## TASK PROMPT
How many lines in the records below contain the word "agent"? Give only the number.

- Opening Delimiter -

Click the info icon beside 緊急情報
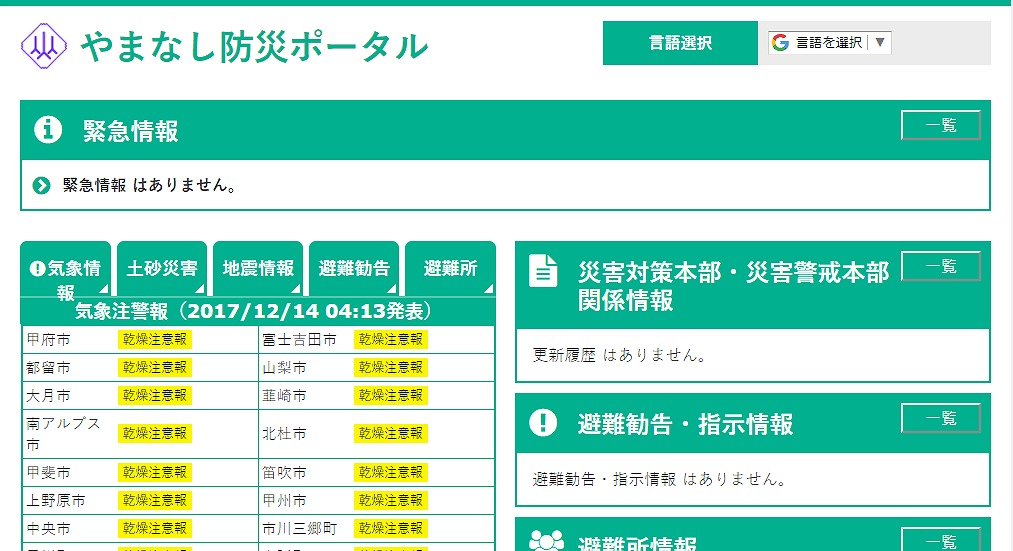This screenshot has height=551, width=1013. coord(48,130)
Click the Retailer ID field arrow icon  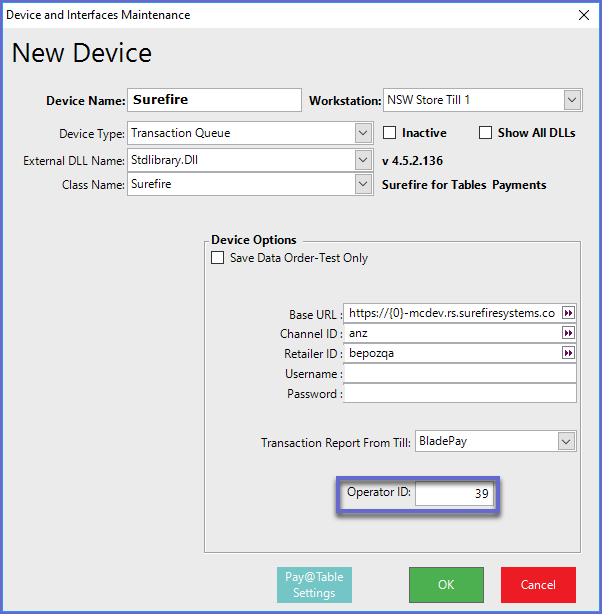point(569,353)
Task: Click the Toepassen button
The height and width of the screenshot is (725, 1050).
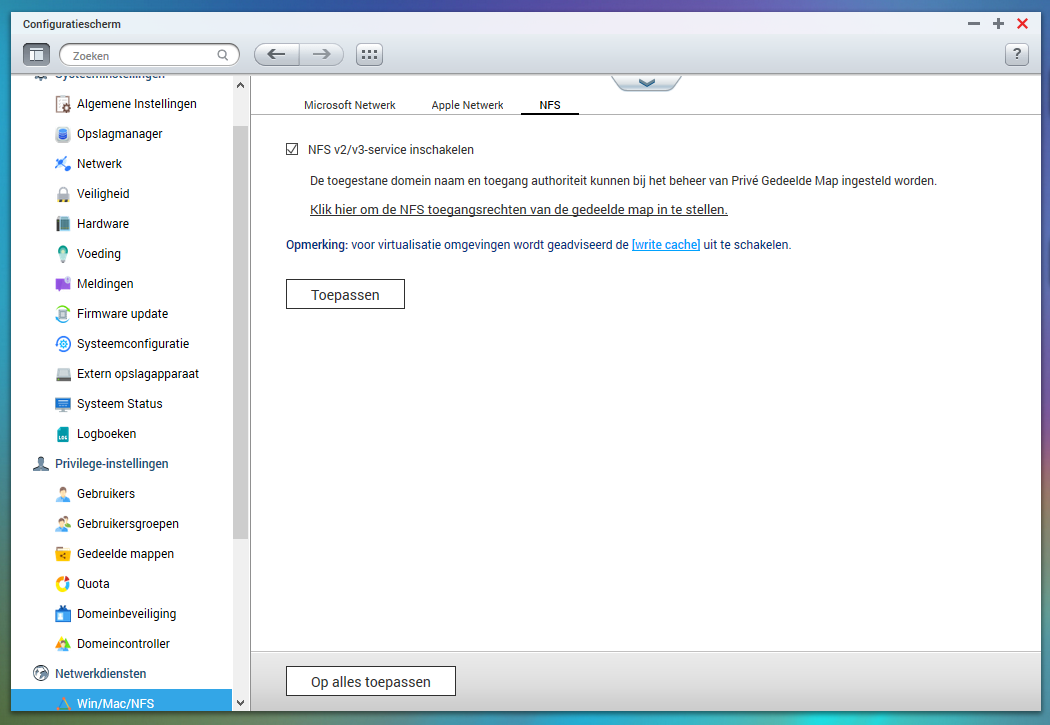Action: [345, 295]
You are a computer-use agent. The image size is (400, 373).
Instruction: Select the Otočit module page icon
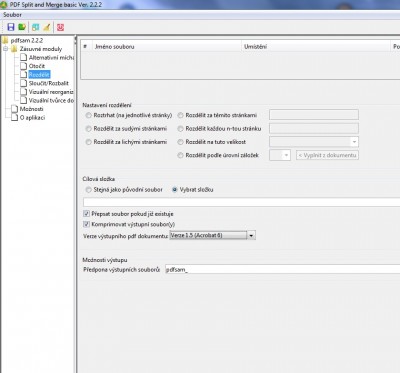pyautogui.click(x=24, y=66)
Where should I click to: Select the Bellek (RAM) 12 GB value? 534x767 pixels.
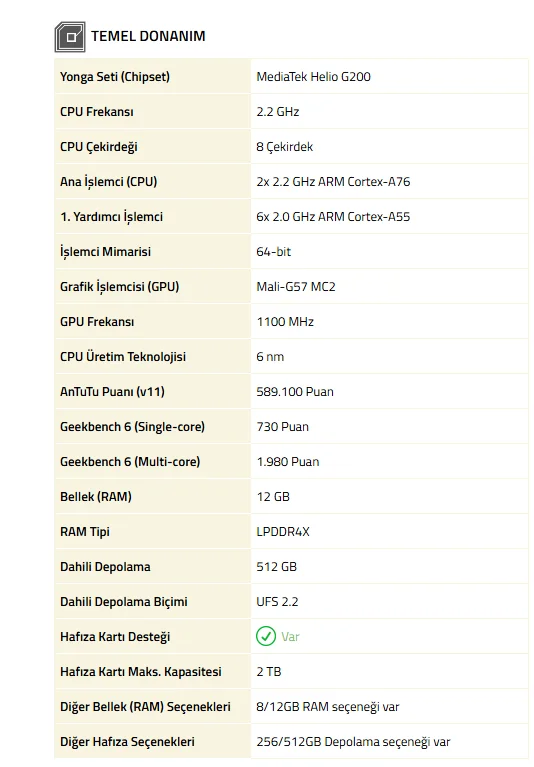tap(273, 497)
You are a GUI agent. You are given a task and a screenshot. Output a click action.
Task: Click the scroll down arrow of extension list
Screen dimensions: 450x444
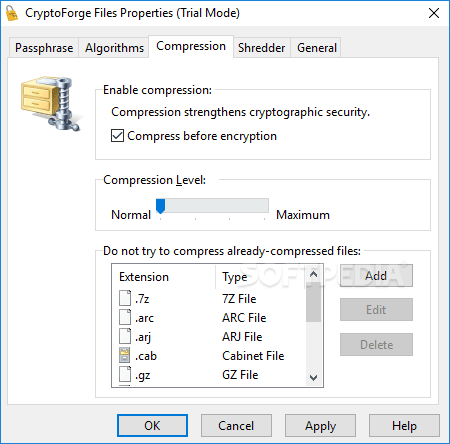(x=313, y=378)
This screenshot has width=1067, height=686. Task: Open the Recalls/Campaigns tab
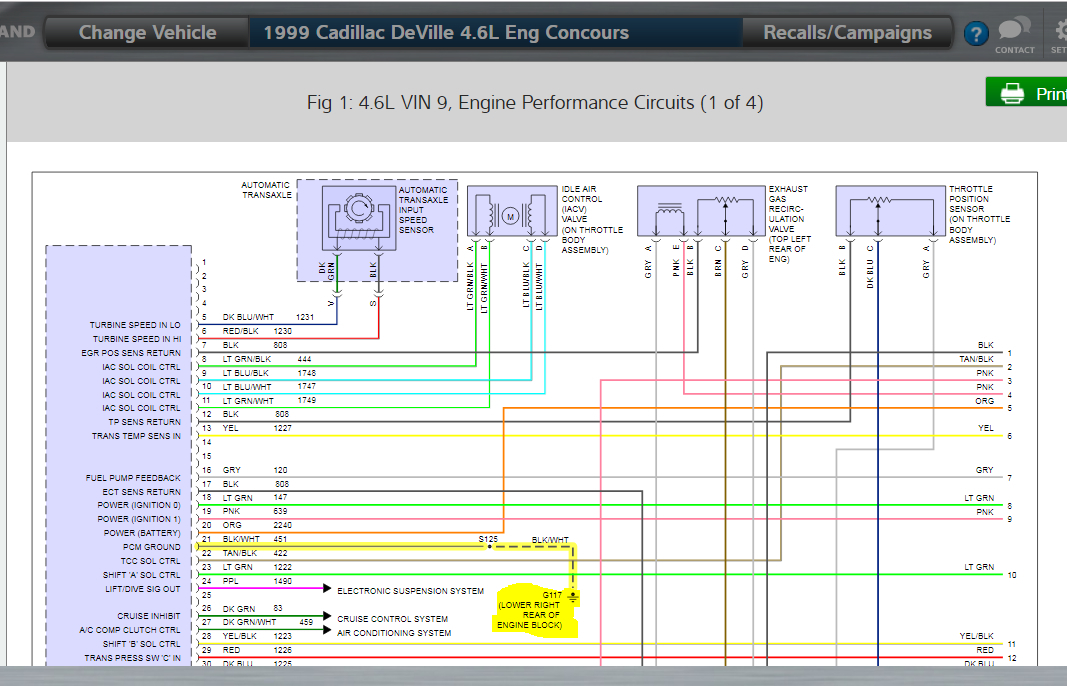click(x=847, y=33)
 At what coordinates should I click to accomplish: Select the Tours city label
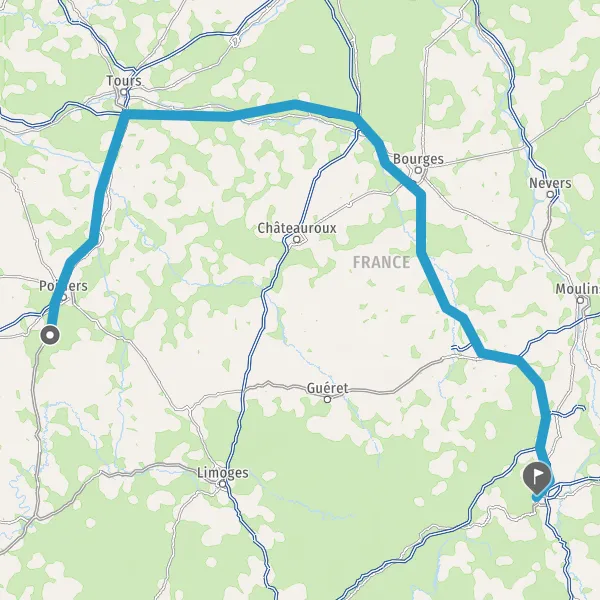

- Closing Delimiter -

## OUTPUT BELOW
2